### Work order
Of the records that follow, copy only the lines from the line containing "Open the Registro log notification icon" to the line containing "This screenshot has width=662, height=505.", both included, exactly as written.

### Supplied records
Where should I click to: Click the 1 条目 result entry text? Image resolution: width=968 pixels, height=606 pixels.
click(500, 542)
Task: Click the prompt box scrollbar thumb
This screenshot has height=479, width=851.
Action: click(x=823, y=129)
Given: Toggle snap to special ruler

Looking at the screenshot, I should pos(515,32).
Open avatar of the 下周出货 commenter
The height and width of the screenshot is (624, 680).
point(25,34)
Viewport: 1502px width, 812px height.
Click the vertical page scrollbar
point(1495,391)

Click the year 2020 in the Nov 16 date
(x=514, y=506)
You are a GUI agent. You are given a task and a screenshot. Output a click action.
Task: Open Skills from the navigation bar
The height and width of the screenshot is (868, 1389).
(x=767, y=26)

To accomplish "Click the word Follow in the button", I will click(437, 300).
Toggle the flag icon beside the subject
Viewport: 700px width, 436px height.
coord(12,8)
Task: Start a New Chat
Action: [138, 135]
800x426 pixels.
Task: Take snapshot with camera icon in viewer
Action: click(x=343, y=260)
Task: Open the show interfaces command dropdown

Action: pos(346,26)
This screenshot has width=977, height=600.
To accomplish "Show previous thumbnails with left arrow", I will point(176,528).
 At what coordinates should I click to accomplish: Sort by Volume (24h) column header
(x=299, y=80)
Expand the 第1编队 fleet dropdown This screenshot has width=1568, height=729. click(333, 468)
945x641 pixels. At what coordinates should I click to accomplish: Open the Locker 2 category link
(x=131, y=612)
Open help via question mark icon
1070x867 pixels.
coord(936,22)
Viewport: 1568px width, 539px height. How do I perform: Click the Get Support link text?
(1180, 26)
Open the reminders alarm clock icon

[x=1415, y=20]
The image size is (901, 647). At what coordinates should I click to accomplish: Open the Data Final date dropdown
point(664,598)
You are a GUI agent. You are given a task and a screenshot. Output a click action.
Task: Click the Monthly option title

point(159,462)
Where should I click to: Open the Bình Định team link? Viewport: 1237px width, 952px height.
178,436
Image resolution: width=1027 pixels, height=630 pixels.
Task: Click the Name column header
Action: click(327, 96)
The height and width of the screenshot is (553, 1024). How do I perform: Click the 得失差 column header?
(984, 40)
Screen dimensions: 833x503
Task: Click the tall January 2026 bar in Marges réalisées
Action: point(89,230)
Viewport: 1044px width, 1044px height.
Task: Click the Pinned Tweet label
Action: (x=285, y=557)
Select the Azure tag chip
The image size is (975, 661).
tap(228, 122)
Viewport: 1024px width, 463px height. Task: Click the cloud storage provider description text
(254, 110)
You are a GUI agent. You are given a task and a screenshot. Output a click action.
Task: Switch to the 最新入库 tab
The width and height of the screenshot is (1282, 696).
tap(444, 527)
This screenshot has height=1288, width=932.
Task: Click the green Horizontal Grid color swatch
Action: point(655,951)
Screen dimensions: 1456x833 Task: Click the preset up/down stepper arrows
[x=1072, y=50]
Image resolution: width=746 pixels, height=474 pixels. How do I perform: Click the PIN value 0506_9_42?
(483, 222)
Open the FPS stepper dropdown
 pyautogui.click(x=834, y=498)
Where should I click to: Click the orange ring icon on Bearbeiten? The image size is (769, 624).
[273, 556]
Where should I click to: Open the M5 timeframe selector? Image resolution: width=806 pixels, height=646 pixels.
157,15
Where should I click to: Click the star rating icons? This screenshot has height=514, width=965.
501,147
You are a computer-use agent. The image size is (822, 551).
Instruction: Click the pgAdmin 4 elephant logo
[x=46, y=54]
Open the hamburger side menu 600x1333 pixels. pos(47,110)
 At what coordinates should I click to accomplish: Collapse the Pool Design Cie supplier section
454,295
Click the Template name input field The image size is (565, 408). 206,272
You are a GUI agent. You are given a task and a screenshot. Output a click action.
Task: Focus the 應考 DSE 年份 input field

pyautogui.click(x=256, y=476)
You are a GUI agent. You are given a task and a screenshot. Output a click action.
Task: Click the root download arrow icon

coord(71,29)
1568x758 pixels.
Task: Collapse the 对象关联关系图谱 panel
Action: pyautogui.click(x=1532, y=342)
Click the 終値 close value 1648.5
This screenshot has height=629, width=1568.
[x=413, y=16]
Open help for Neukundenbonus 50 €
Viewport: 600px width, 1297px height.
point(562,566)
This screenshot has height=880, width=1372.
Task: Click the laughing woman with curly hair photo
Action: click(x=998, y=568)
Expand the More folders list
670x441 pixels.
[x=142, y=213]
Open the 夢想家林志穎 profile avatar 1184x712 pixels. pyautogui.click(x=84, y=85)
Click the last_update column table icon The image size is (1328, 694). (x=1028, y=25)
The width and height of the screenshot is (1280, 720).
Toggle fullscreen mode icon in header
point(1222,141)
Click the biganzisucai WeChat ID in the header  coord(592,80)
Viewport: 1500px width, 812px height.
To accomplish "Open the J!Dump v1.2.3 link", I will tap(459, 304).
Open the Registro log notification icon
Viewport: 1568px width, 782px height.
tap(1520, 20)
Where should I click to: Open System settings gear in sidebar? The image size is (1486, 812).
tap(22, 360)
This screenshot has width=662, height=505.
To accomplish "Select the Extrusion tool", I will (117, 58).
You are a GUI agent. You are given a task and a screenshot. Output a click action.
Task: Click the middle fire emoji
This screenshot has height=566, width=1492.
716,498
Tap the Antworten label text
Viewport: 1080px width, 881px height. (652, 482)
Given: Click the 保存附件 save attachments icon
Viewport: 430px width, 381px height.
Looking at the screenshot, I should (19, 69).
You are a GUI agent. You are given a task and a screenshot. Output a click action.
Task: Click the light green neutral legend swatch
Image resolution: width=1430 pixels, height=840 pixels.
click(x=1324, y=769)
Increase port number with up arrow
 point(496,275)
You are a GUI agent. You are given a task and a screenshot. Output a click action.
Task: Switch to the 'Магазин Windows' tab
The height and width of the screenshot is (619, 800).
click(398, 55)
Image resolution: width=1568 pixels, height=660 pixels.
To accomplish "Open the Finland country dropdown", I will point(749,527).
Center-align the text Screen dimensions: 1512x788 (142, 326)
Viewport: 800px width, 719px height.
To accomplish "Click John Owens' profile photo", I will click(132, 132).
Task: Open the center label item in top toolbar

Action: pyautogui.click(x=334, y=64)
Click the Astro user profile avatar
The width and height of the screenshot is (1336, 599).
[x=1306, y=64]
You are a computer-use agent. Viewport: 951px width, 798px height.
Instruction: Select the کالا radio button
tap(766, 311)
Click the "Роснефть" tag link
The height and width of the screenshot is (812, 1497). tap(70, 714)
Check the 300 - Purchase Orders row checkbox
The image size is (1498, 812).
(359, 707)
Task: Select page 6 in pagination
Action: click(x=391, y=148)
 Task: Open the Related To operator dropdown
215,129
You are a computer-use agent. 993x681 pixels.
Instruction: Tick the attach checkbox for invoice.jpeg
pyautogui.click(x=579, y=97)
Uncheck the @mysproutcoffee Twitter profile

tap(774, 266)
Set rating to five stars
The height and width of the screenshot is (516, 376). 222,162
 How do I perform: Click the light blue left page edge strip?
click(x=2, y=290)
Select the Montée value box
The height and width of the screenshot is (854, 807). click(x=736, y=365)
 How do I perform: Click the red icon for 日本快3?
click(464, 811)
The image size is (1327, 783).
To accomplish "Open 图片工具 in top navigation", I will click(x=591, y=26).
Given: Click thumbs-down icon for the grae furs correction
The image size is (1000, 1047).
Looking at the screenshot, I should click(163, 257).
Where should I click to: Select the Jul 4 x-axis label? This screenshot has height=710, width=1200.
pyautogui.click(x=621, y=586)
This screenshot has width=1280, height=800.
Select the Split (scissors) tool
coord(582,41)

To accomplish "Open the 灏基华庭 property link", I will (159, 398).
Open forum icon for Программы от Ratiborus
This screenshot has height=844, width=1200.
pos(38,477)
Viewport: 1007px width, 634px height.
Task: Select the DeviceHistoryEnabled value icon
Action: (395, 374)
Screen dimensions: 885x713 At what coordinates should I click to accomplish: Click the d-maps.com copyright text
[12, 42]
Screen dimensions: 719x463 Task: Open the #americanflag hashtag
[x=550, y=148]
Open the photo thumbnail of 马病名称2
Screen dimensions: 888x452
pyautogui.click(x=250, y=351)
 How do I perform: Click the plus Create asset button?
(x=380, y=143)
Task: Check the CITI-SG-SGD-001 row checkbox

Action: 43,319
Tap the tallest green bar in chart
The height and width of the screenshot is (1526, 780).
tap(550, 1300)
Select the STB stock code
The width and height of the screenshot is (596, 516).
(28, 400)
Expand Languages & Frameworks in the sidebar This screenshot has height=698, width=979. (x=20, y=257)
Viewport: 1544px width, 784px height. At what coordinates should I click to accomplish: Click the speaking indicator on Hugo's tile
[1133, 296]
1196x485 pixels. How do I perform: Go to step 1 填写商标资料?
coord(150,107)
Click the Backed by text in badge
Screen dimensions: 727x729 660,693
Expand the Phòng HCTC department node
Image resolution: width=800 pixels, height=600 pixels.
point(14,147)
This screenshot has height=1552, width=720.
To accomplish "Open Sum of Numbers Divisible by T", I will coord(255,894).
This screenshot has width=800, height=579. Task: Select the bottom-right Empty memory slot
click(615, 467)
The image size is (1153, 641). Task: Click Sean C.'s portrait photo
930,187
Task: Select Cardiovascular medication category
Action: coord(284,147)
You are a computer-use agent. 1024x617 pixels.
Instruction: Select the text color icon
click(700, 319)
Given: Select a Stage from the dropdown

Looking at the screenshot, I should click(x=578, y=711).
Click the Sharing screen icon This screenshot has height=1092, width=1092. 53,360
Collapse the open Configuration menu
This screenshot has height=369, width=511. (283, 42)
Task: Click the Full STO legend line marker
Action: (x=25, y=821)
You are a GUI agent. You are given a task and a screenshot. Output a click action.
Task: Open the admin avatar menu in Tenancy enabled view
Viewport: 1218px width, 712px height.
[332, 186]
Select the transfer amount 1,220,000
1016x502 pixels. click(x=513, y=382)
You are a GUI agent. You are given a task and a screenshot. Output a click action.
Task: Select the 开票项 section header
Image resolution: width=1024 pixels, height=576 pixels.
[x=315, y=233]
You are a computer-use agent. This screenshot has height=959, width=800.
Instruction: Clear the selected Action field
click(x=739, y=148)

### Solution to the problem
Open the Registro log notification icon
Viewport: 1568px width, 782px height.
tap(1520, 20)
Where should I click to: Open System settings gear in sidebar? The image size is (1486, 812).
tap(22, 360)
This screenshot has width=662, height=505.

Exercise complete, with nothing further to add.